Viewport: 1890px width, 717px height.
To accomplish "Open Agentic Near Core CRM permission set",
---
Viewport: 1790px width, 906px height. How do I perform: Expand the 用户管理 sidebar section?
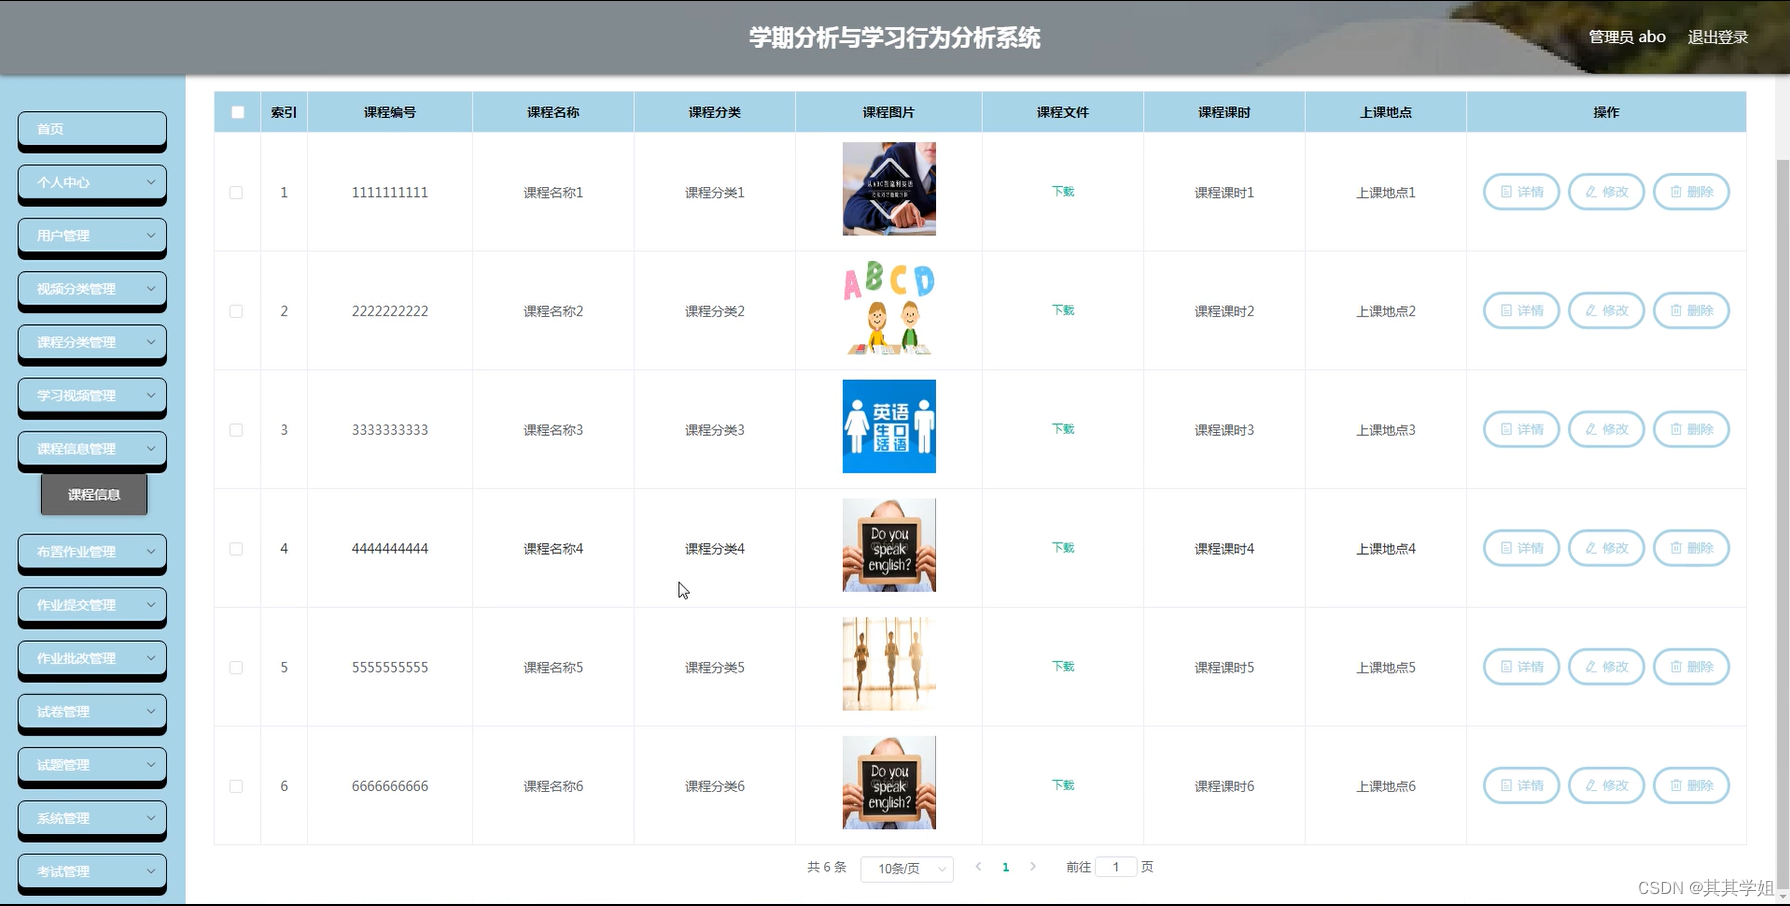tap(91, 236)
--
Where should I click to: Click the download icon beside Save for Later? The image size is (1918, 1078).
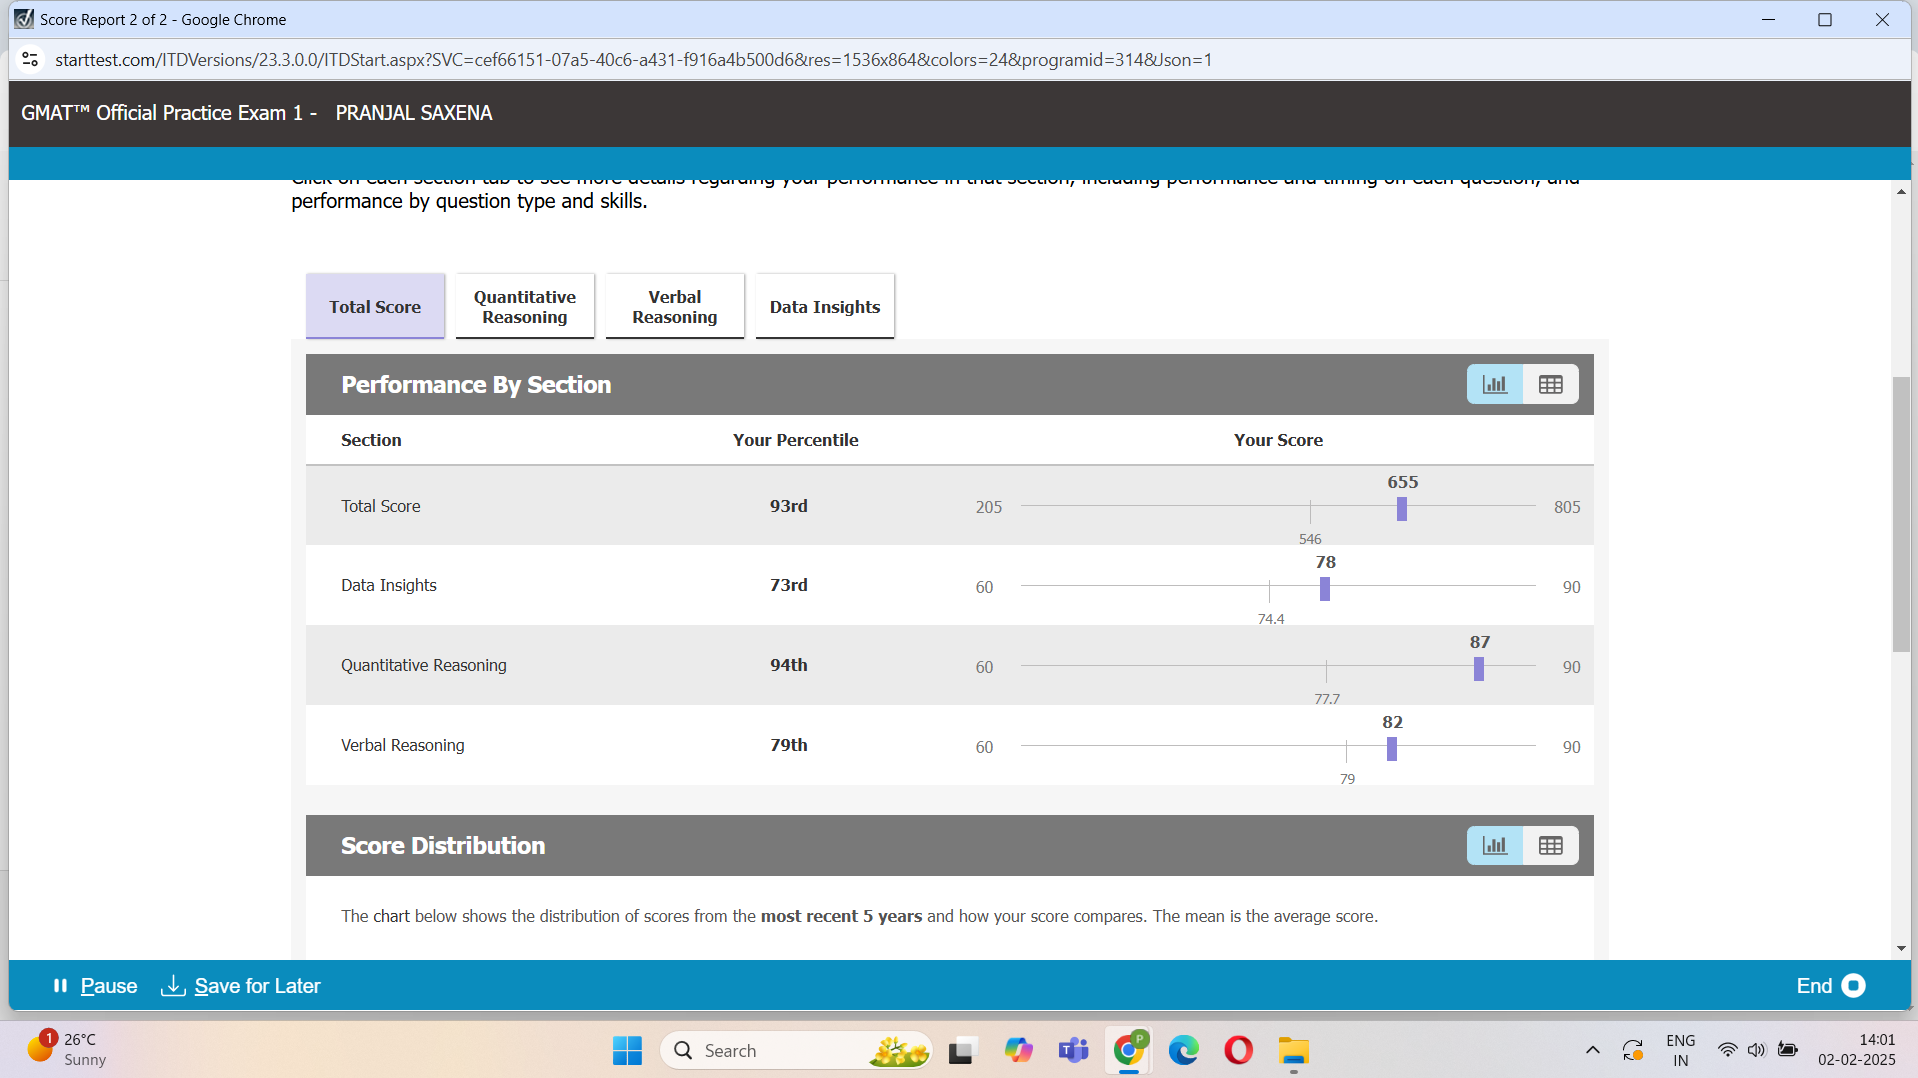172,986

§ The request
Pull out every line of the entries above that contains the string "height", treating uppercase and lowercase as different.

§ The result
Viewport: 1890px width, 717px height.
Viewport: 1790px width, 906px height. How do I perform: Expand the 用户管理 sidebar section?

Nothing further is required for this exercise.